Preparing for Due Diligence

By Kenneth H. Bridges, CPA, PFS     November 2015

Most growth-oriented companies will eventually go through due diligence, either in connection with a capital raise or a sale transaction.  Proper preparation can improve the likelihood of a favorable outcome; and preparation for such should begin the day you start the business.

Hire a good attorney – While our forte is accounting and tax, the first advice we give someone starting a new business is to hire a good attorney.  Don’t go cheap here or try the do-it-yourself route.  A skilled attorney can help ensure that your articles of incorporation or organization, shareholders agreement or operating agreement, employment agreements, stock options, intellectual property agreements, etc. are handled correctly.  If you get ready to sell and can’t prove you own your company or can’t prove that your company owns its intellectual property, you are going to have a problem.

Financial controls and GAAP financials – A critical part of any due diligence will be the adequacy of your financial controls and the accuracy of your financial statements (including whether such are GAAP compliant).  In many cases, we have clients who are not required by a lender or investor to have CPA audited or reviewed financials who choose to do so in order to lessen the risk of inadequate financial statements and financial controls someday becoming an issue in due diligence.

Federal income tax returns – Expect the potential buyer or investor to request copies of your Federal income tax returns for at least the past three years (and sometimes further back) and to give such close scrutiny; especially if your business is a C-corp (since the liability for any underpaid income tax in past years remains with the company).  If your business is conducted through an S-corp or an LLC, the due diligence here may be a bit lighter, since exposure to underpaid income tax for earlier years would rest with the selling shareholders.

Validity of S election – If your company is an S-corp, expect to have to document that you timely made a Subchapter S election (which may have been many years ago) and that you have done nothing since that would jeopardize the S election (e.g. 2nd class of stock or impermissible shareholder).

State income tax – If the company has customers in multiple states, then expect scrutiny as to whether you have properly complied with the income tax rules of each state with which you might have “nexus” and from which you have derived meaningful revenue; including the requirement to withhold and remit the state’s tax on behalf of nonresident LLC members or S-corp shareholders.

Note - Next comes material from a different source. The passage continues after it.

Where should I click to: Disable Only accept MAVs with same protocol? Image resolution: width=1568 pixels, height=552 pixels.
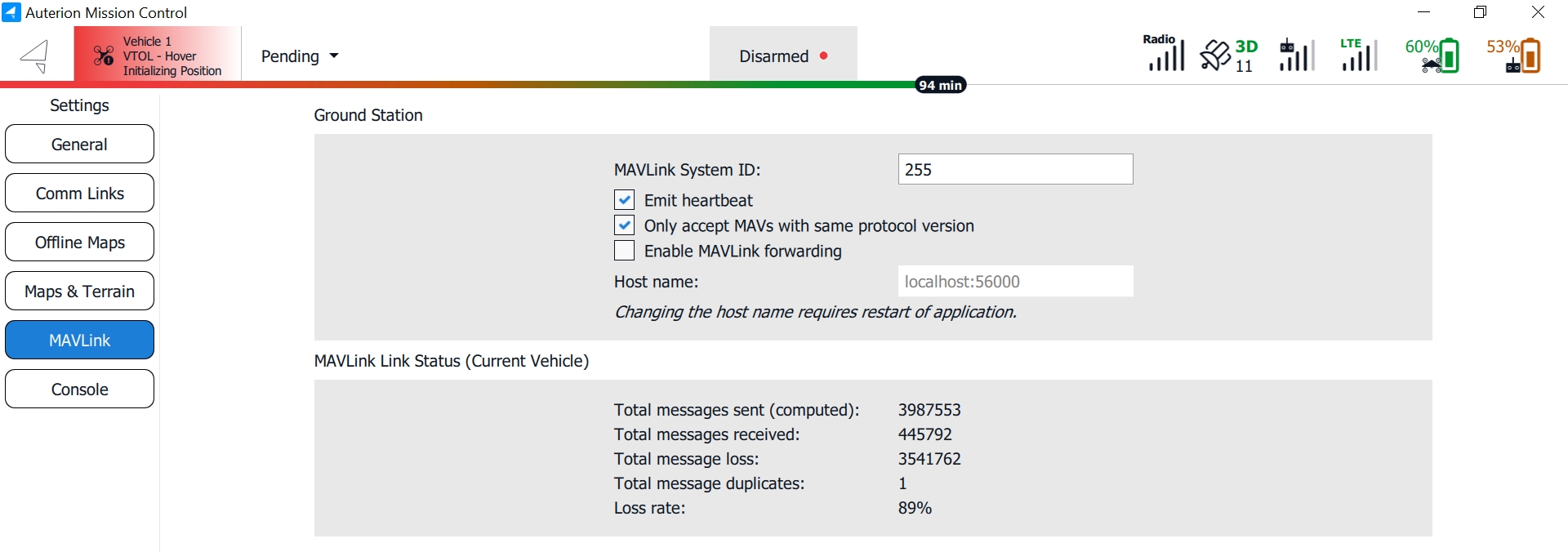click(x=625, y=225)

Sales and use tax – Of potentially much greater magnitude than income tax, is sales and use tax.  If you derive revenue from multiple states and what you are selling is potentially subject to sales tax (generally most sales of tangible personal property, some sales of software, and some sales of services), then you need to get out in front of this issue to avoid the buyer wanting a potentially substantial escrow to deal with it.

International tax – If you derive revenue from outside the U.S., expect some questions about whether your activity outside the U.S. arises to the level of a “permanent establishment” (in which case you generally need to file income tax returns with the foreign jurisdiction), and if you have a foreign subsidiary (or your company is a U.S. subsidiary of a foreign company) expect some scrutiny as to whether transactions between the related companies have been at “arms-length” pricing.

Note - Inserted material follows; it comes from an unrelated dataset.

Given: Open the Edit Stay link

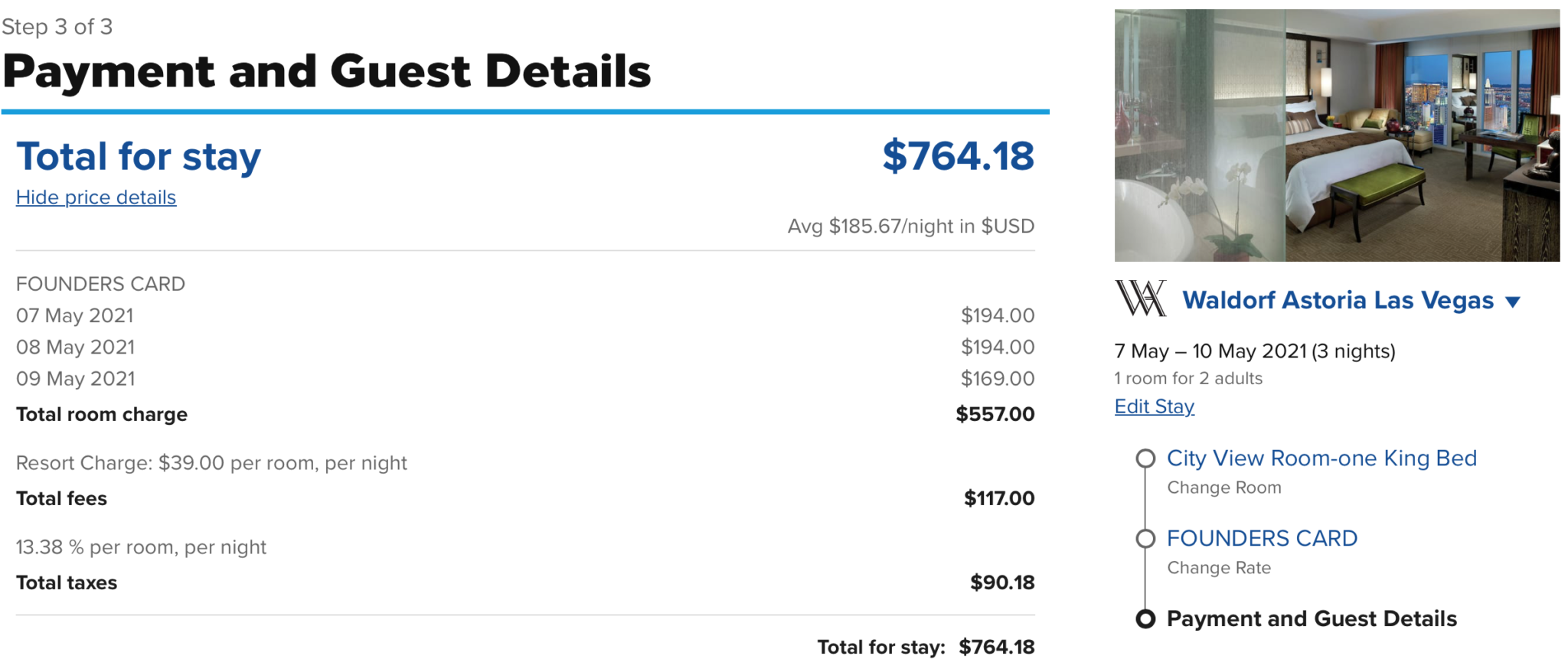Looking at the screenshot, I should pyautogui.click(x=1154, y=406).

IRS and DOR examinations – Expect to provide documentation about any completed or in-process IRS or DOR examinations.  Successfully completed examinations with no changes are a big plus.

Independent contractors – Expect questions about your usage of “independent contractors”.  Widespread use of contractors, especially in roles more typically filled by W-2 employees, may be a cause for concern for the potential buyer.

Employment tax compliance – Unpaid payroll taxes and penalties associated with such can represent a significant liability, so be prepared to document your compliance with employment tax rules.

Benefit plans – Be able to document that all employee benefit plans are in compliance and that all required Forms 5500 have been properly filed.

Property tax – If the business has a meaningful amount of tangible property, expect to be able to document that all property taxes have been paid.

Related party transactions – Be prepared to explain any related party transactions and show that such are on arms-length terms.

Structured tax shelters – If you have participated in structured tax shelters or “listed transactions” expect scrutiny of these.

ACA compliance – This is a relatively new area, but now you can expect questions about whether your business is in compliance with provisions of the Affordable Care Act.

Kenneth H. Bridges, CPA, PFS is a partner with Bridges & Dunn-Rankin, LLP an Atlanta-based CPA firm.

This article is presented for educational and informational purposes only, and is not intended to constitute legal, tax or accounting advice.  The article provides only a very general summary of complex rules.  For advice on how these rules may apply to your specific situation, contact a professional tax advisor.